Their friendship had been the world to Aaron. He and Joe had been best mates. They were like brothers. Worked together, bled together and even went to prison together for stealing some meat. Meat that would have scared off the starvation their families were feeling at the time. Now he wasn’t the person Joe was loyal to; that was Ned and that was all there was in the end. Joe was loyal to Ned. Now Joe spent his time with Ned. Riding the ranges with Ned, robbing banks with Ned and spending all of his time… with Ned.

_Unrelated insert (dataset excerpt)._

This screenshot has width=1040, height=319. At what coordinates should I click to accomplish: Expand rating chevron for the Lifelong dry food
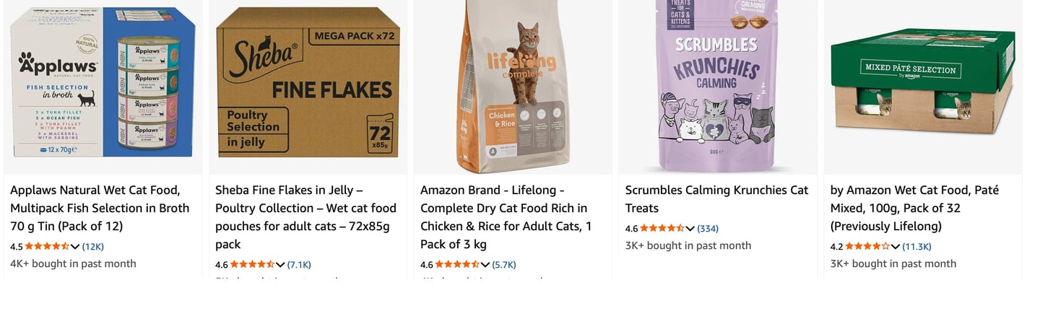tap(485, 265)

Funny thing was, Aaron knew that if he told Joe what he was doing, they would all have a good old laugh and the gang would even help him come up with fool’s errands to send the coppers on. “Too late ter a go back nigh though isn’t it? So'tiz waaat it 'tiz,” he sighed. With one last look northward he turned his horse and headed towards home. He knew that he should be going the other direction towards Joe so he could talk to him. Tell him what was happening and why he was doing everything he was doing. But then if he did he knew that the coppers who were following him would be seeing Joe too and he couldn’t have that.

He slipped his hand into his coat pocket, his fingers moving over the rumpled page Steve Hart had given him several days earlier and wondered if he was doing the right thing. “Joe 'ill understan'. Joe knows me an' ‘e knows I’d never betray dem.”

~*~*~*~

As Joe scanned the range once more the kookaburras laughed in the trees overhead, seeming to mock his trust in his friend. There was little to see as the sun sank beyond the horizon turning the landscape to shadows. Sighing he rose to his feet and turned to the path that led up the hill. This was it, the last time he would come here waiting for Aaron to show up. But it wasn’t the last time he would wait for Aaron to explain himself. Joe was still certain that he wasn’t a traitor.

He’d believe that till he died.

With one last glance over his shoulder he headed up the hill. He said nothing when Tom asked him if he still really believed that Aaron hadn’t betrayed them. He only looked at him, staring him down before he mounted his horse. Ned said nothing, knowing all too well the torment that was ripping Joe up inside. Ned had felt that same kind of pain every day since the coppers had arrested his mother and put her in prison for Fitzpatrick’s lies. Instead Ned motioned to Tom to mount up and to keep his trap shut. Doing so they followed in silence as Joe led the way back to their camp. As they got closer, Joe pulled his horse to a stop, his dark eyes scanning the wooded area for any sign that someone may have found them. Ned and Tom rode into camp and Joe glanced back over his shoulder along the long trail, lined with gum trees that would lead him back to the Puzzle range. He half hoped he see Aaron there, riding to meet him, yet it was empty.

“Aaron. Wha ar’ ya doin’?” Joe sighed, turning to ride into camp.